**Input**

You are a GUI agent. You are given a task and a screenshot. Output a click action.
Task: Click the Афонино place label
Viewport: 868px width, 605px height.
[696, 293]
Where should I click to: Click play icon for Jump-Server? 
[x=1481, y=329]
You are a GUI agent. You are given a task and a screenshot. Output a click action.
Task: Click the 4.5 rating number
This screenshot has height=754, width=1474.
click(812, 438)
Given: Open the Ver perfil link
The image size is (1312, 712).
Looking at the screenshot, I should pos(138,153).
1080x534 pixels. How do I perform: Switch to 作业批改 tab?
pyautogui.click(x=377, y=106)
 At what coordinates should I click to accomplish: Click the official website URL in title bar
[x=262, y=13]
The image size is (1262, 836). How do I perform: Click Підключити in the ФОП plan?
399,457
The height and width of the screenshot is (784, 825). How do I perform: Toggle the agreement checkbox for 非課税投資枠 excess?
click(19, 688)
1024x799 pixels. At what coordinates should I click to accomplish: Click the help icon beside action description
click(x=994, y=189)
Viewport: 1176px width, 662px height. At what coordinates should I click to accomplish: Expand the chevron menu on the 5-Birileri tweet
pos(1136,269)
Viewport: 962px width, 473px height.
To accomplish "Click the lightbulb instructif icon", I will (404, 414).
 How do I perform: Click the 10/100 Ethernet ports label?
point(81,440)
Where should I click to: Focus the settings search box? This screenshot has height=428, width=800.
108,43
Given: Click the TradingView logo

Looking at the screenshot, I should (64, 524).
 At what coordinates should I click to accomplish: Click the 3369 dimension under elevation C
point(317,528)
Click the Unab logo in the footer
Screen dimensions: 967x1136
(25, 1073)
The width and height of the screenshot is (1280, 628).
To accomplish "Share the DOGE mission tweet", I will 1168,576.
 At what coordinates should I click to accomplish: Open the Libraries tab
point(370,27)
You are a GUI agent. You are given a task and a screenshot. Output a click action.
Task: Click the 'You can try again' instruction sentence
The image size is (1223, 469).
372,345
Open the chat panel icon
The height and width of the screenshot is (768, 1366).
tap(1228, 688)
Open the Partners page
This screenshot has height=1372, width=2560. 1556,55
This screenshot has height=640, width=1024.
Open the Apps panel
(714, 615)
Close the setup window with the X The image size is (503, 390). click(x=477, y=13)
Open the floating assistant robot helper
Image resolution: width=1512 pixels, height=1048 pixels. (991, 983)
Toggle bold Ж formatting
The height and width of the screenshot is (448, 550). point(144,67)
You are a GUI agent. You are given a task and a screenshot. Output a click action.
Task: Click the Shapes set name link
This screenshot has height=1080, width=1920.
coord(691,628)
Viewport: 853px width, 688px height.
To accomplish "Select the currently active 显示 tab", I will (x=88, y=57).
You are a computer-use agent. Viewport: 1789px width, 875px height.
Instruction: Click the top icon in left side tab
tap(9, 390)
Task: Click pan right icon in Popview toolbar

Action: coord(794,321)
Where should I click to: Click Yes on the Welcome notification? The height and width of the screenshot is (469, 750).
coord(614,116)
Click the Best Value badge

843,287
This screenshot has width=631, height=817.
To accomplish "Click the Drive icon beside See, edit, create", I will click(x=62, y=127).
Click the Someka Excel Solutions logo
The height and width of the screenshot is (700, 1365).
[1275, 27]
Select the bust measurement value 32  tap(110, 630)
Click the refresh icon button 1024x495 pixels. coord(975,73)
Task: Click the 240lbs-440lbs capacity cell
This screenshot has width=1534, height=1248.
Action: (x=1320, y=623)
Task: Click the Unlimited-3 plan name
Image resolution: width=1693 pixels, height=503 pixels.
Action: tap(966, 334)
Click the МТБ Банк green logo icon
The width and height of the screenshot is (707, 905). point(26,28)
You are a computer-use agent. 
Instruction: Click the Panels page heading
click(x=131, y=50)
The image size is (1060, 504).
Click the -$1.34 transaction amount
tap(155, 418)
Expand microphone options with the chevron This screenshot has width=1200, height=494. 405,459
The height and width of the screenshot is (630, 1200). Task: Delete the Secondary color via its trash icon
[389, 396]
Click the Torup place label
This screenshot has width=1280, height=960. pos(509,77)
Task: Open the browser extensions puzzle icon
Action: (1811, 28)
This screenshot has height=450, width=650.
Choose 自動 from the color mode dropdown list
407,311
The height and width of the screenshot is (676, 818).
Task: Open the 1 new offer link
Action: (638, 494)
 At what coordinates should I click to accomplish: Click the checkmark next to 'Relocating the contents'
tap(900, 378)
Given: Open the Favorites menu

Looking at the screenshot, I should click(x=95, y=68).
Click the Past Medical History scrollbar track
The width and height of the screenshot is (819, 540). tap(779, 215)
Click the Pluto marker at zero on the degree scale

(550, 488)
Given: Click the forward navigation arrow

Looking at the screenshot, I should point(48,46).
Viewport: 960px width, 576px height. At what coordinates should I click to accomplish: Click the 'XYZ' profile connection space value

**The task**
Reproduce the data in its entirety, matching each character.

**The completed task**
You are a GUI agent. You are given a task and a screenshot. Output a click action.
Task: Click the Афонино place label
Viewport: 868px width, 605px height.
[696, 293]
Where should I click to: Click play icon for Jump-Server? 
[x=1481, y=329]
You are a GUI agent. You are given a task and a screenshot. Output a click action.
Task: Click the 4.5 rating number
This screenshot has height=754, width=1474.
click(812, 438)
Given: Open the Ver perfil link
The image size is (1312, 712).
Looking at the screenshot, I should pos(138,153).
1080x534 pixels. How do I perform: Switch to 作业批改 tab?
pyautogui.click(x=377, y=106)
 At what coordinates should I click to accomplish: Click the official website URL in title bar
[x=262, y=13]
The image size is (1262, 836). How do I perform: Click Підключити in the ФОП plan?
399,457
The height and width of the screenshot is (784, 825). How do I perform: Toggle the agreement checkbox for 非課税投資枠 excess?
click(19, 688)
1024x799 pixels. At what coordinates should I click to accomplish: Click the help icon beside action description
click(x=994, y=189)
Viewport: 1176px width, 662px height. At what coordinates should I click to accomplish: Expand the chevron menu on the 5-Birileri tweet
pos(1136,269)
Viewport: 962px width, 473px height.
To accomplish "Click the lightbulb instructif icon", I will (404, 414).
 How do I perform: Click the 10/100 Ethernet ports label?
point(81,440)
Where should I click to: Focus the settings search box? This screenshot has height=428, width=800.
108,43
Given: Click the TradingView logo

Looking at the screenshot, I should (64, 524).
 At what coordinates should I click to accomplish: Click the 3369 dimension under elevation C
point(317,528)
Click the Unab logo in the footer
Screen dimensions: 967x1136
(25, 1073)
The width and height of the screenshot is (1280, 628).
To accomplish "Share the DOGE mission tweet", I will 1168,576.
 At what coordinates should I click to accomplish: Open the Libraries tab
point(370,27)
You are a GUI agent. You are given a task and a screenshot. Output a click action.
Task: Click the 'You can try again' instruction sentence
The image size is (1223, 469).
372,345
Open the chat panel icon
The height and width of the screenshot is (768, 1366).
tap(1228, 688)
Open the Partners page
This screenshot has height=1372, width=2560. 1556,55
This screenshot has height=640, width=1024.
Open the Apps panel
(714, 615)
Close the setup window with the X The image size is (503, 390). click(x=477, y=13)
Open the floating assistant robot helper
Image resolution: width=1512 pixels, height=1048 pixels. (991, 983)
Toggle bold Ж formatting
The height and width of the screenshot is (448, 550). point(144,67)
You are a GUI agent. You are given a task and a screenshot. Output a click action.
Task: Click the Shapes set name link
This screenshot has height=1080, width=1920.
coord(691,628)
Viewport: 853px width, 688px height.
To accomplish "Select the currently active 显示 tab", I will (x=88, y=57).
You are a computer-use agent. Viewport: 1789px width, 875px height.
Instruction: Click the top icon in left side tab
tap(9, 390)
Task: Click pan right icon in Popview toolbar

Action: coord(794,321)
Where should I click to: Click Yes on the Welcome notification? The height and width of the screenshot is (469, 750).
coord(614,116)
Click the Best Value badge

843,287
This screenshot has width=631, height=817.
To accomplish "Click the Drive icon beside See, edit, create", I will click(x=62, y=127).
Click the Someka Excel Solutions logo
The height and width of the screenshot is (700, 1365).
[1275, 27]
Select the bust measurement value 32  tap(110, 630)
Click the refresh icon button 1024x495 pixels. coord(975,73)
Task: Click the 240lbs-440lbs capacity cell
This screenshot has width=1534, height=1248.
Action: (x=1320, y=623)
Task: Click the Unlimited-3 plan name
Image resolution: width=1693 pixels, height=503 pixels.
Action: tap(966, 334)
Click the МТБ Банк green logo icon
The width and height of the screenshot is (707, 905). point(26,28)
You are a computer-use agent. 
Instruction: Click the Panels page heading
click(x=131, y=50)
The image size is (1060, 504).
Click the -$1.34 transaction amount
tap(155, 418)
Expand microphone options with the chevron This screenshot has width=1200, height=494. 405,459
The height and width of the screenshot is (630, 1200). Task: Delete the Secondary color via its trash icon
[389, 396]
Click the Torup place label
This screenshot has width=1280, height=960. pos(509,77)
Task: Open the browser extensions puzzle icon
Action: (1811, 28)
This screenshot has height=450, width=650.
Choose 自動 from the color mode dropdown list
407,311
The height and width of the screenshot is (676, 818).
Task: Open the 1 new offer link
Action: (638, 494)
 At what coordinates should I click to accomplish: Click the checkmark next to 'Relocating the contents'
tap(900, 378)
Given: Open the Favorites menu

Looking at the screenshot, I should click(x=95, y=68).
Click the Past Medical History scrollbar track
The width and height of the screenshot is (819, 540). tap(779, 215)
Click the Pluto marker at zero on the degree scale

(550, 488)
Given: Click the forward navigation arrow

Looking at the screenshot, I should point(48,46).
Viewport: 960px width, 576px height. At what coordinates should I click to accomplish: Click the 'XYZ' profile connection space value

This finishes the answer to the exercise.